*EXTRACTED INFORMATION*.
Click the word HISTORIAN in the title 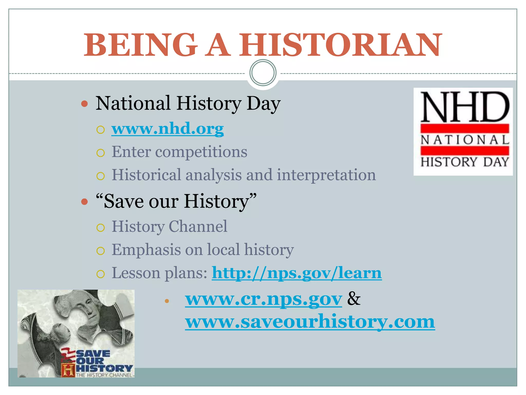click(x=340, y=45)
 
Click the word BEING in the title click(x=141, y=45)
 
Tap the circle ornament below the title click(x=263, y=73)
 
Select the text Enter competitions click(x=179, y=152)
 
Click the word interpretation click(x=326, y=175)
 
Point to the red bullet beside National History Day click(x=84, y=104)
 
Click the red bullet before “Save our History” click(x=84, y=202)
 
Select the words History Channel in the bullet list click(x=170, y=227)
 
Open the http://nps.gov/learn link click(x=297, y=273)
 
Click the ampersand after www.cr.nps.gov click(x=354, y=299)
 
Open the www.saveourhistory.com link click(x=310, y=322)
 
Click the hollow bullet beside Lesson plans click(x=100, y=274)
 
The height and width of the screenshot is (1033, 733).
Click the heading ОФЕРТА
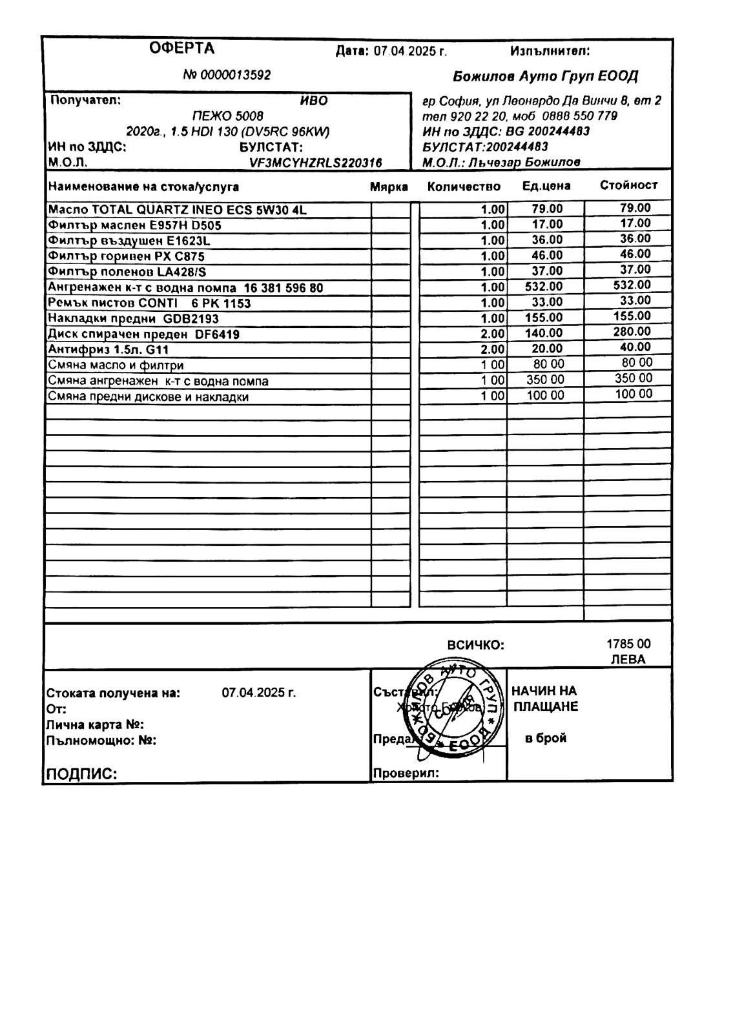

*THE EXERCISE*.
Can you rewrite everything from the line containing "Select the text" down to the end of the material, requests included, with each answer's click coordinates multiplied by 2.25 and rounded to whole numbers, halves rounding up? Give only those lines and leave the pictures out.

*IN RESPONSE*.
Select the text Enter competitions click(x=403, y=342)
 
Click the word interpretation click(x=734, y=394)
 
Point to the red bullet beside National History Day click(x=189, y=234)
 
Click the red bullet before “Save our History” click(x=189, y=455)
 
Select the words History Channel in the bullet list click(x=383, y=511)
 
Open the http://nps.gov/learn link click(x=668, y=614)
 
Click the ampersand after www.cr.nps.gov click(x=797, y=673)
 
Open the www.saveourhistory.com link click(x=698, y=725)
 
Click the hollow bullet beside Lesson plans click(x=225, y=617)
 
The height and width of the screenshot is (1033, 733).
Click the heading ОФЕРТА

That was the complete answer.